Studies evaluating risk perception vary widely in their definition of risk accuracy leading to inconsistent results (Hopwood et al. 2003b; van Dijk et al. 2004a). In a 1-year prospective study of 158 women aged 18-45 years with a confirmed lifetime risk of breast cancer of 1 in 6 or greater, the proportion of women with accurate personal risk perceptions based on "gambling" odds (1 chance in x) significantly improved after risk counselling (Hopwood et al. 2003b). "Gambling" odds was the method of reporting perceived risk with the best level of risk accuracy and women preferred this format. However, the concept of lifetime risk was understood by only 44% of counselees.
Using open-ended, semi-structured face-to-face interviews, van Dijk and coworkers (2004a) showed that the level of risk perception accuracy depended on the leniency of the criterion applied, being either an exact match with the verbal label or more global high versus low level of risk estimation.
In a prospective study performed on 108 women receiving genetic counselling, women's risk perceptions after counselling were significantly lower than pre-counselling, but still significantly higher than the actual risk information communicated (Gurmankin et al. 2005).
Kelly and coworkers (2004) examined changes in perceived breast cancer risk from post-counselling (1-2 days after counselling) to post-result (1 week after receipt of test results), and found that the perceived risk decreased in those tested negative, but remained unchanged in those tested positive. They concluded that individuals may assume that they have a hereditary mutation until they receive contrary test results; this may be interpreted as a coping method of assuming the worst in order to manage anxiety or as defensive pessimism.

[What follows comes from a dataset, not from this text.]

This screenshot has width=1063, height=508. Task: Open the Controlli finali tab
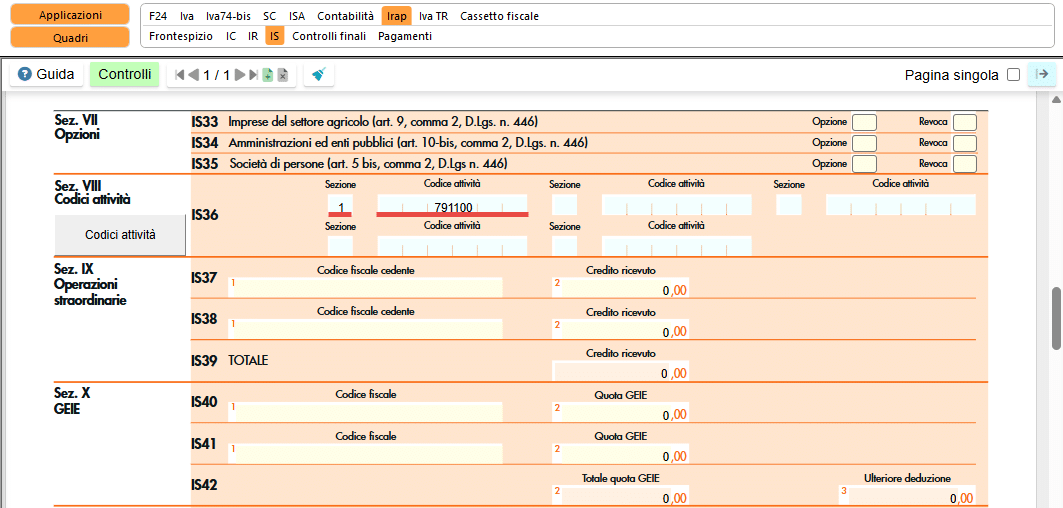tap(329, 36)

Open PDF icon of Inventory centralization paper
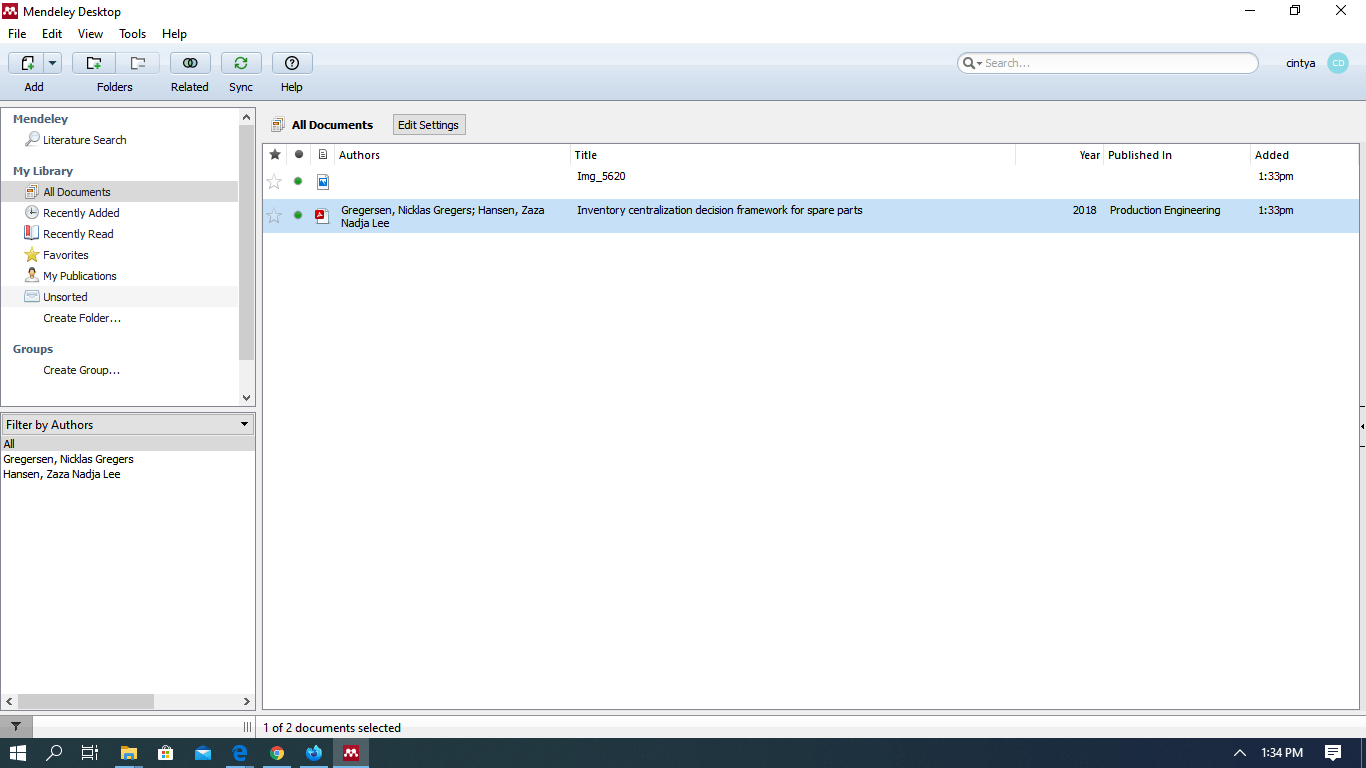coord(322,216)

In conclusion, van Dijk and coworkers (2004a) emphasized that the level of perceived risk accuracy might be a limited outcome for assessing the effectiveness of genetic counselling and that it would be preferable to identify which emotions, cognitions, and behavioural intentions are elicited by the risk information and whether they are congruent with the goals of counselling (i.e. adopting medically appropriate behaviours, reporting a moderate level of distress after counselling).
A further difficulty involves communication of cancer genetic information within the family. The counselee becomes a messenger of sensitive information to other family members. However, little is known about this process (Tercyak et al. 2001, 2002; Blandy et al. 2003).

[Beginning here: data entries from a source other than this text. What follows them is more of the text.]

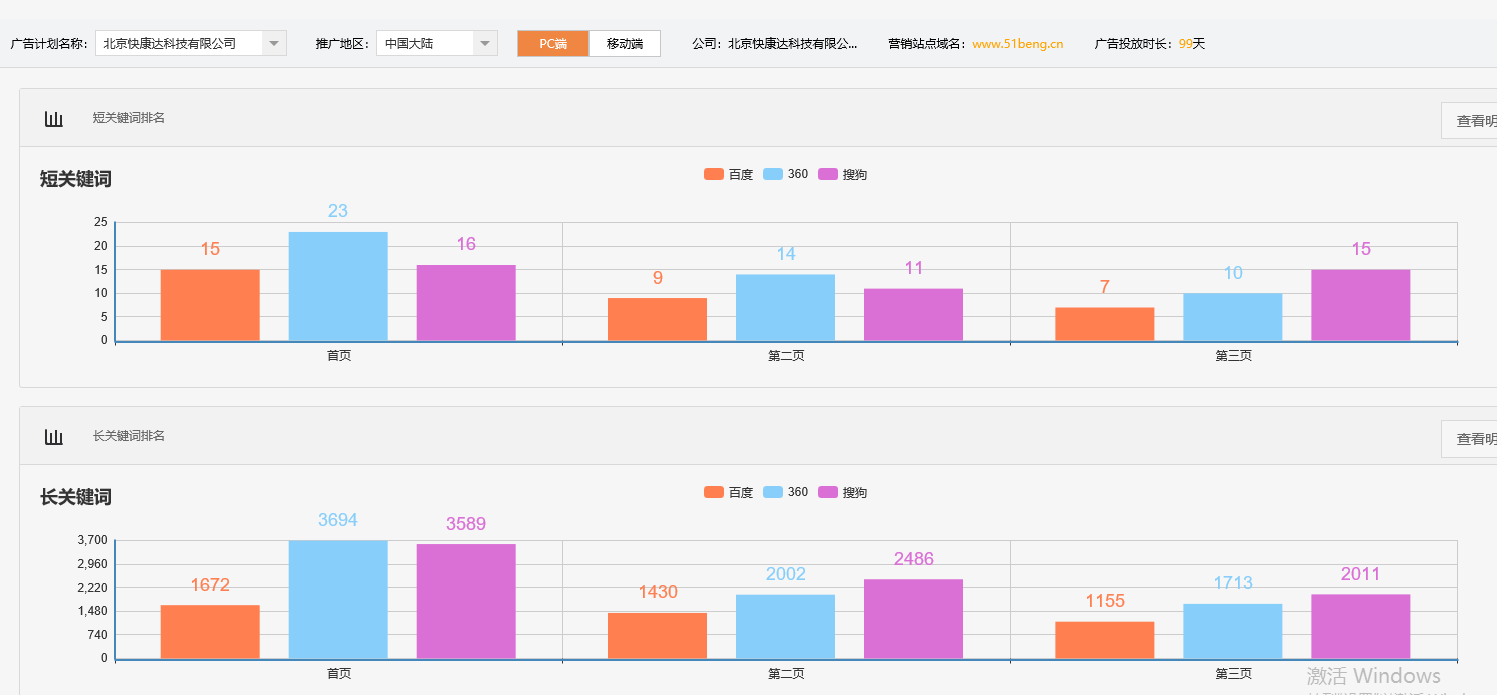Click the bar chart icon beside 长关键词排名

click(x=53, y=436)
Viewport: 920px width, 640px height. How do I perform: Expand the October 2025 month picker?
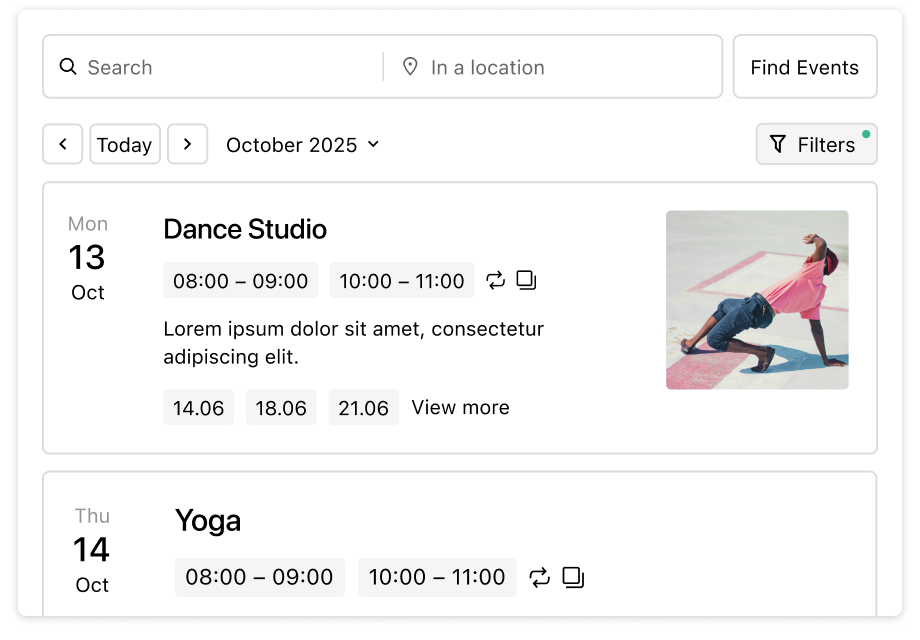point(302,145)

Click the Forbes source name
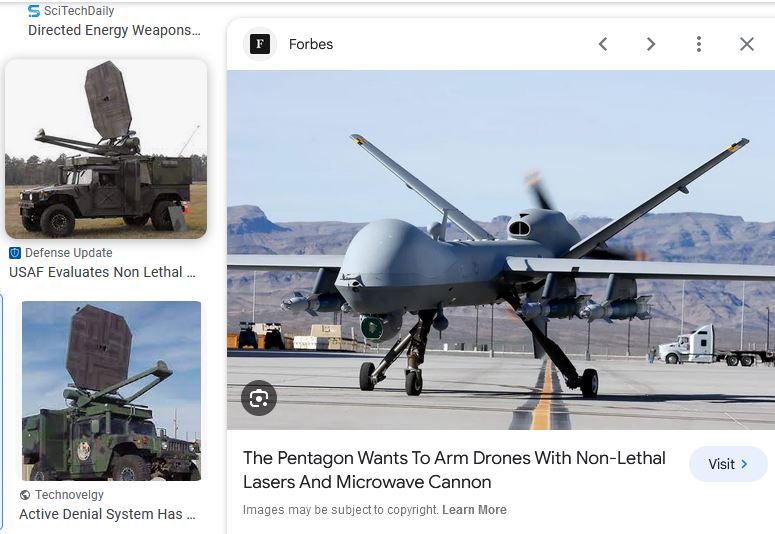click(x=311, y=44)
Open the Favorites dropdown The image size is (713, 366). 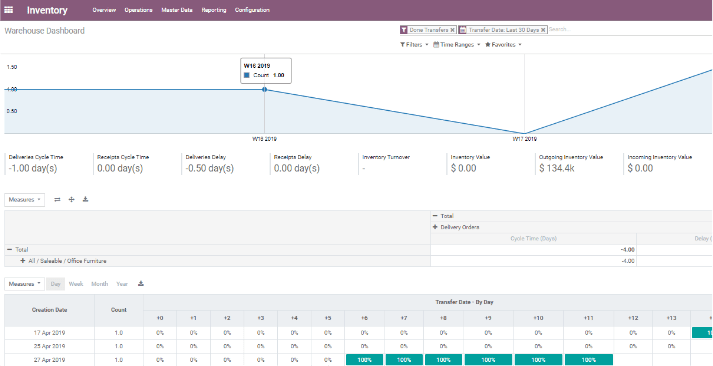coord(503,45)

While cancer genetic counselling is addressed to an individual, it also concerns the whole family. At first sight, the person who consults may appear to be the person primarily concerned, but the implications obviously surpass the individual case. As already discussed, the subject expects a result from the visit (answers to questions about the cause of the disease, reduction of the anxiety related to uncertainty, information concerning prevention, etc.), but there are no genetics without family and the information therefore inevitably concerns the person's descendents, ascendants, as well as other members of her own generation.

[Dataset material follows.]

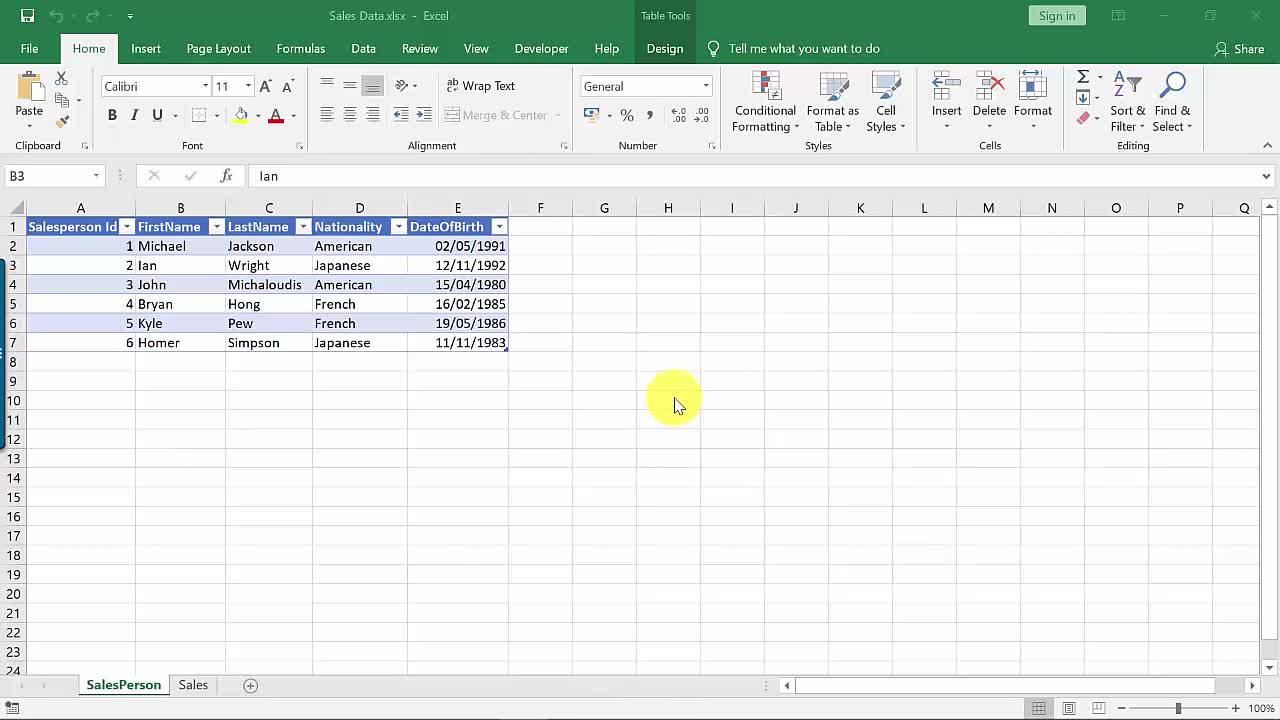
Task: Open the Nationality column filter dropdown
Action: pyautogui.click(x=398, y=227)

This observation raises the very complex question concerning ownership of the information: does this information belong exclusively to the one who consults or does it immediately belong to the whole family? Is the person aware of this twofold ownership and/or has the rest of the family already questioned a possible genetic predisposition?
These ethical issues have a number of consequences on the practical organization of cancer genetic counselling and must be investigated before performing the test, especially before pro viding the results. A thorough investigation of the personal motivations, as well as perception of the implications for the rest of her family, has therefore to be an integral part of genetic counselling.